There was once a time when I watched you from the theater wings, while you placed yourself emotionally and deliberately (and so very gracefully) in front of the only audience you would ever invite — to watch you dance. I knew how brave you were to do that, and I loved you so for it.

You were my best friend, after all.

I don’t really remember what it looked like, although I imagine I could look back through my journals and find the chapter. What I think I’d really find, though, is engraved invisibly between my lines — between my thoughts, amidst my feelings — because …

I was going through all the shit in my room tonight. It’s my birthday, did you know?
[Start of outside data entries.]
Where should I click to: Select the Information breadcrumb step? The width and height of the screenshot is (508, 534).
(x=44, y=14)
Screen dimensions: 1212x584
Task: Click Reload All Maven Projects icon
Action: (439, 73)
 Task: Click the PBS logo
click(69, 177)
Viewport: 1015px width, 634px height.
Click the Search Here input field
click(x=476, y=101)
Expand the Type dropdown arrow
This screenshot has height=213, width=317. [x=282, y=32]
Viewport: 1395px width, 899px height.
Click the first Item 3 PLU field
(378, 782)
I think you did … maybe you wrote on my Facebook wall? I’ll have to go back and check. But anyway – I was clearing out an old notepad because I’m trying to be a real stickler about 1) not having clutter; 2) not being wasteful — but that’s very hard if you have dozens of half filled (with nonsense or with poetry, who knows??) and you have to cull through all of them. But within the pages of scribbled middle of the night dribble and various expired phone numbers of my nomadic uncle, I found a list entitled:

Things *Mary Must Do (translation: how R can invite M into her self) 
– Read Holes
– 
See King and I; Annie Get Your Gun; Music Man; Fiddler; Kate and Leopold; Divine Secrets of the YaYa Sisterhood; Funny Girl; Sisterhood of the Traveling Pants

The thing is: those films offer a window into the world of my childhood, a thing that I only actively try to share with people who give me enough time of day to really open my mouth about myself. Because most of the time, I’m steamrolled over by my “own kind” (that would be maniacally extroverted musical theatre kids) … so while my childhood is a quick subject that I come upon when discussing myself (growing up overseas does that to a person) I don’t necessarily get the opportunity to prove it through vintage media and art, if you will.
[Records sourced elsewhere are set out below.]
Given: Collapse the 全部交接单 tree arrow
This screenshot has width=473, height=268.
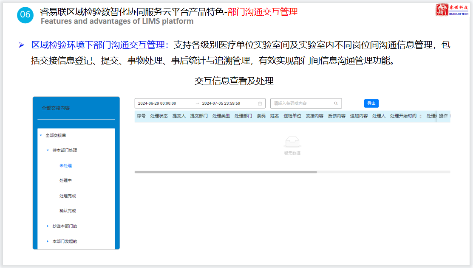Looking at the screenshot, I should click(41, 135).
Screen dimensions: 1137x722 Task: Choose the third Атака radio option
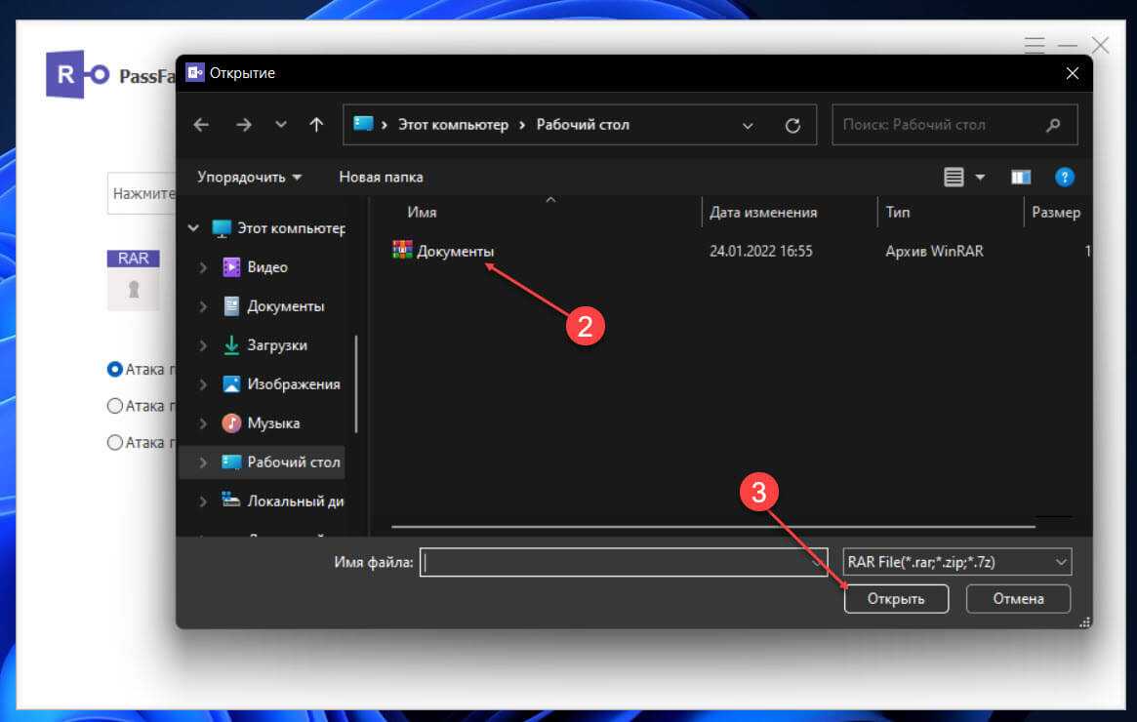click(x=115, y=443)
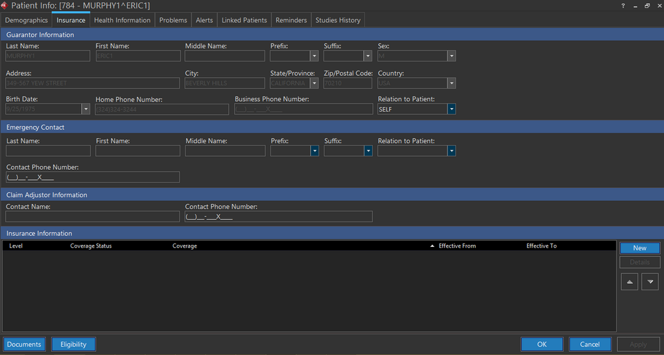The image size is (664, 355).
Task: Open the Health Information tab
Action: (x=122, y=20)
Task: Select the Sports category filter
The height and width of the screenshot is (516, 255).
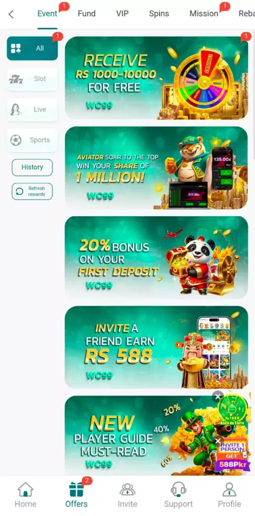Action: point(32,140)
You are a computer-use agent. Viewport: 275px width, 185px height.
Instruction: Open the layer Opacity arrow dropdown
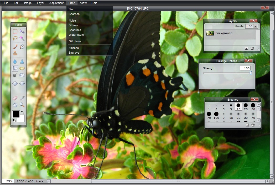click(x=256, y=27)
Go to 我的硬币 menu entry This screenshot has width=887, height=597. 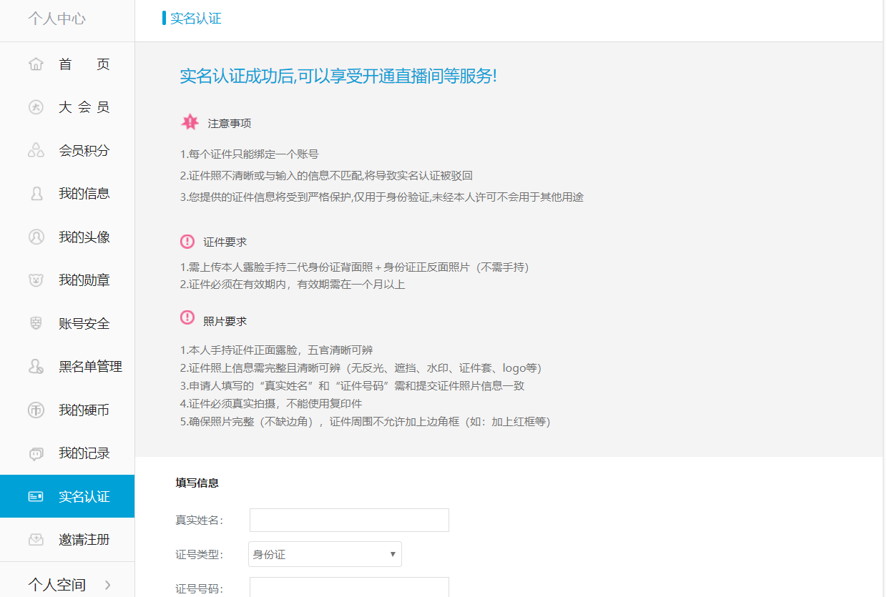coord(84,410)
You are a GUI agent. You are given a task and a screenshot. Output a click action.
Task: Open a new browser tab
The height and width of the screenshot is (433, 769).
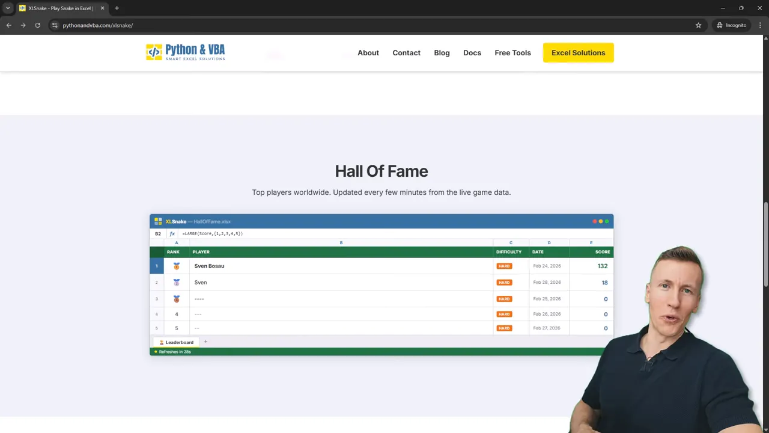[x=117, y=8]

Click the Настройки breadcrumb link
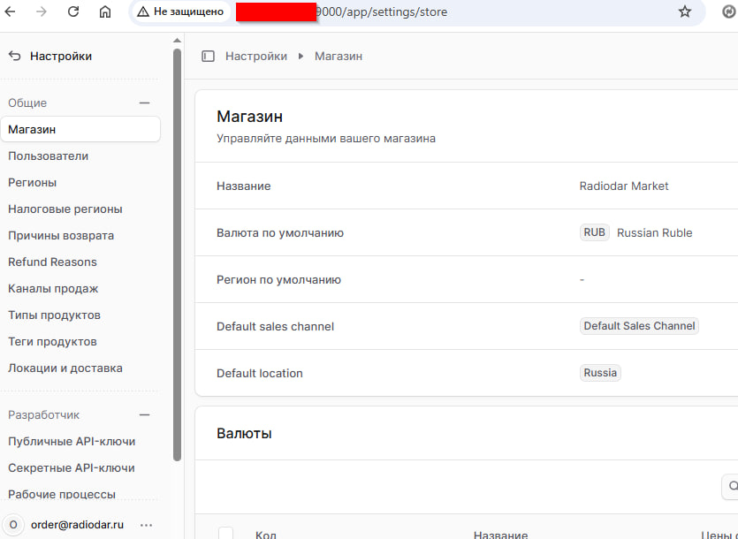click(x=255, y=56)
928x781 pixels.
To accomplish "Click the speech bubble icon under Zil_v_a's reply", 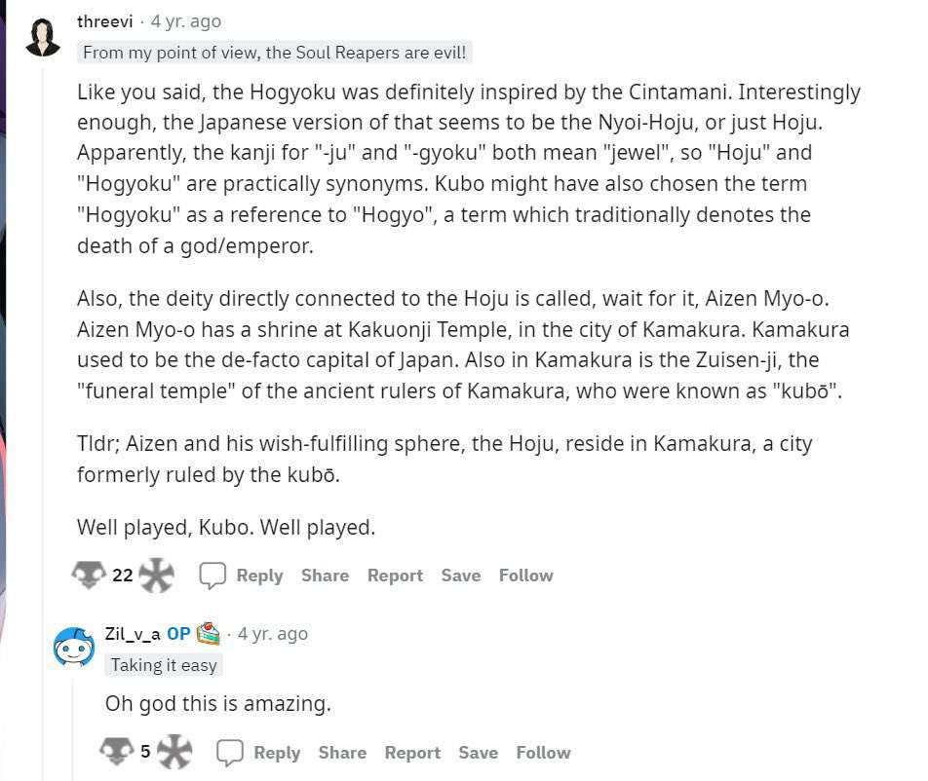I will [230, 753].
The fact is, she saw them. And I held her through coming out, and romance (with someone else), and heartbreak, and emotional manipulation (inflicted by the same somebody else, and some other elses) … The first song that I ever wrote of my own volition (and not for a music class) was a love song (of devoted best friendship) for M. 

So now she is a darling little pixie dyke going to one of the best grad schools for her adorably nerdy scientific interest that we never would have guessed when we were fourteen … with her amazing (genderqueer identified, female-presenting) girlfriend. I am so happy for her. 

M, you were one of the first high school friends I introduced my **PM to, and it went well! The only reason that came into my mind was … Do you want to know the moment I remembered I used to be in love with you? When I came across that list and realized that that’s exactly what I’ve done with PM, down to the last stone I stepped on before crossing the grass to receive my freaking diploma. I am so tied to this place, to these people, but I am feeling a drift away. I think I am ready to let go now, actually is what it is, but I’m not sure what I need to bring with me. I need to be free for a little while, I think? Just to be able to feel something out on my own … except that I’m supposed to pull all the strings I have in order to climb as high and fast as possible. And I’m bringing baggage (in addition to family money, okay) because with that family money comes family involvement and they are what is driving me into this hole of despair. 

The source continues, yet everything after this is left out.